There are several known computer applications that require graphic objects to be transformed from vector representation to raster representation. For example, such a transformation is needed to display graphic objects on a display device, such as a computer monitor, or to display graphic objects on a page using a printing device, such as a laser beam printer. A vector representation of a graphic object is a description of the graphic object in terms of an object outline, typically in the form of straight lines (vectors). Conversely, a raster representation of a graphic object consists of pixels needed to render the graphic object on the display device. The pixels of the raster representation are part of a pixel grid of the display device. The pixel grid defines locations of the pixels and resolution of those pixels, known as the device resolution.
Graphic objects in a vector representation are known as vector objects. One method of transforming a vector object to a raster representation is referred to as Bresenham's algorithm. For each vector of a vector object, Bresenham's algorithm determines pixels that correspond to the intersection of the vector with each scanline of the pixel grid. A scanline is a row of pixels in the pixel grid of the display device. Once the position of the start of the vector is known, the pixel at the intersection of the vector with each scanline is determined by incrementing the position at a previous scanline intersection by an offset that represents the slope of the vector. The offset contains an integer part and a fractional part. The integer part determines the pixels that are activated by the vector and the fractional part accumulates an error value. Once the error value exceeds a certain threshold the integer part is incremented an additional time.
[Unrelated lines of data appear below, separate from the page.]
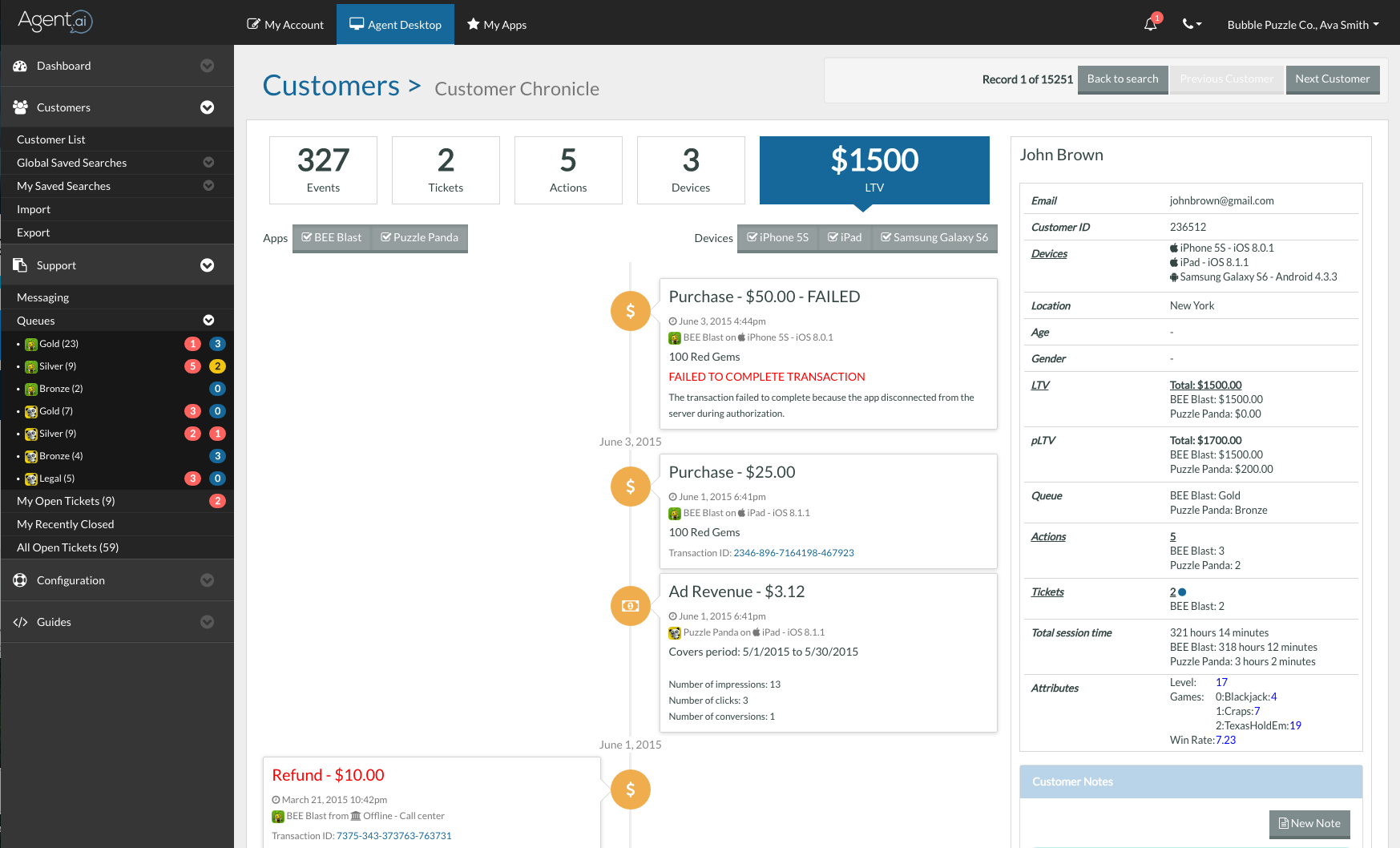Image resolution: width=1400 pixels, height=848 pixels.
Task: Click the Guides code icon
Action: pos(21,622)
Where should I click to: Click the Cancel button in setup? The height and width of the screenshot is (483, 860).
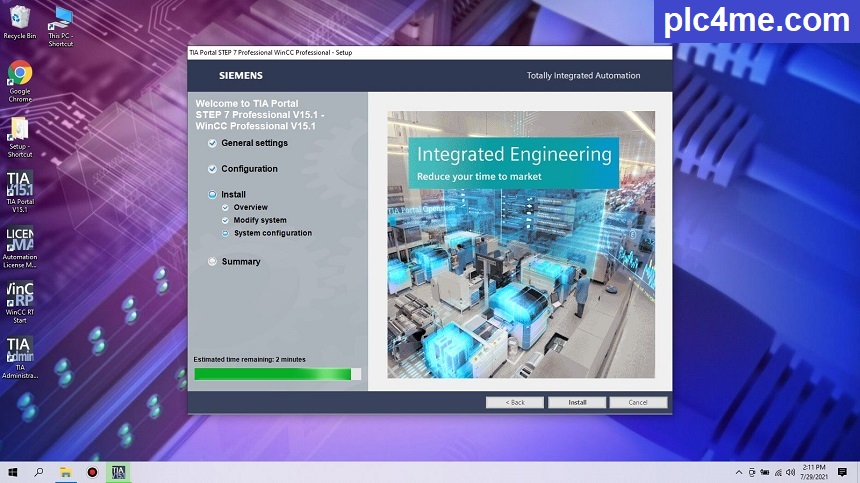(638, 402)

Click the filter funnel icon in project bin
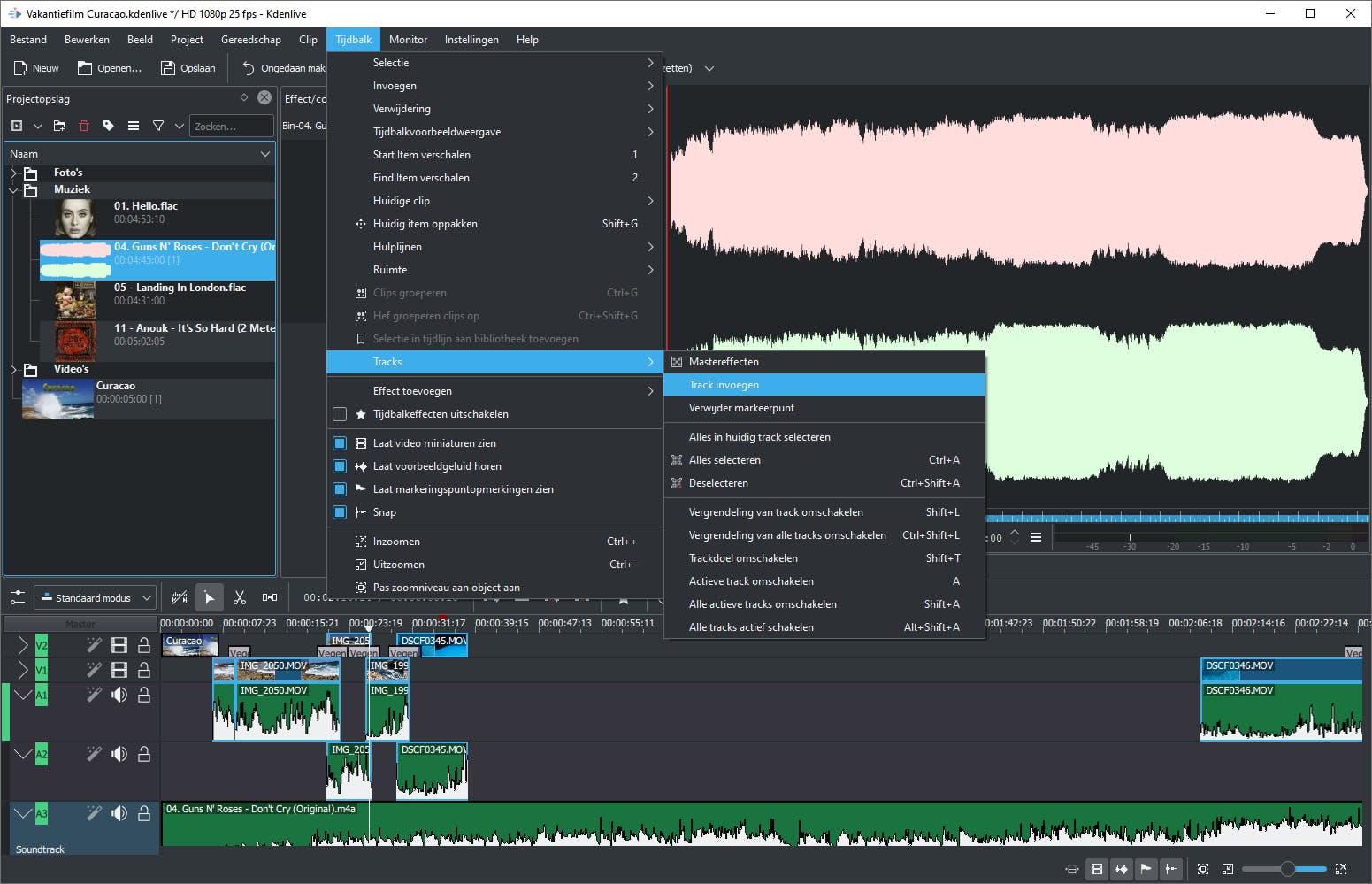[158, 127]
Bresenham's algorithm is also used to determine the appearance of an image when the image is rendered at device resolution. The image to be rendered to the pixel grid of the device is known as a source image. The rendered image at device resolution is known as a destination image. Due to differences between the resolution of the source image and the device resolution, and the image transformation (translation, scaling and/or rotation) to be applied to the source image, mappings between source image pixels and destination image pixels (known as pixel mappings) are not always straightforward. Using Bresenham's algorithm, the location of the source image pixel that corresponds to a destination image pixel may be determined by incrementing the location of the previous source image pixel by an offset that is calculated from the image transformation. Again, the offset contains an integer part which determines the discrete mapping from destination image pixels to source image pixels; and a fractional part which accumulates an error value.
The methods discussed above require offset and error accumulation calculations to be performed for every pixel in a destination image.
One alternative to using Bresenham's algorithm for rendering images, when image transformation contains no rotation, is to pre-calculate the pixel mappings for one row of destination image pixels in the horizontal direction and one column of destination image pixels in the vertical direction. For cases where the image transformation does not contain any rotation, the two sequences of pixel mappings are sufficient to determine the location of the source image pixel for any destination image pixel, avoiding the need to calculate the source image pixel for every destination image pixel in the destination image. However, such a method requires additional memory to store sequences of pixel mappings for the width and height of the destination image.
A similar method may be used when drawing vector objects. In such a method, pixel offsets for each scanline of a vector may be predetermined. Like the above method for predetermination of sequences of pixel mappings, such a predetermination method reduces the amount of calculations required to render the vectors. However, such a method also generates a large amount of offset data that must be stored in memory.
Thus, a need clearly exists for an encoding method that represents a mapping between vector objects or source image pixels and destination image pixels, that is faster and more efficient than the prior art.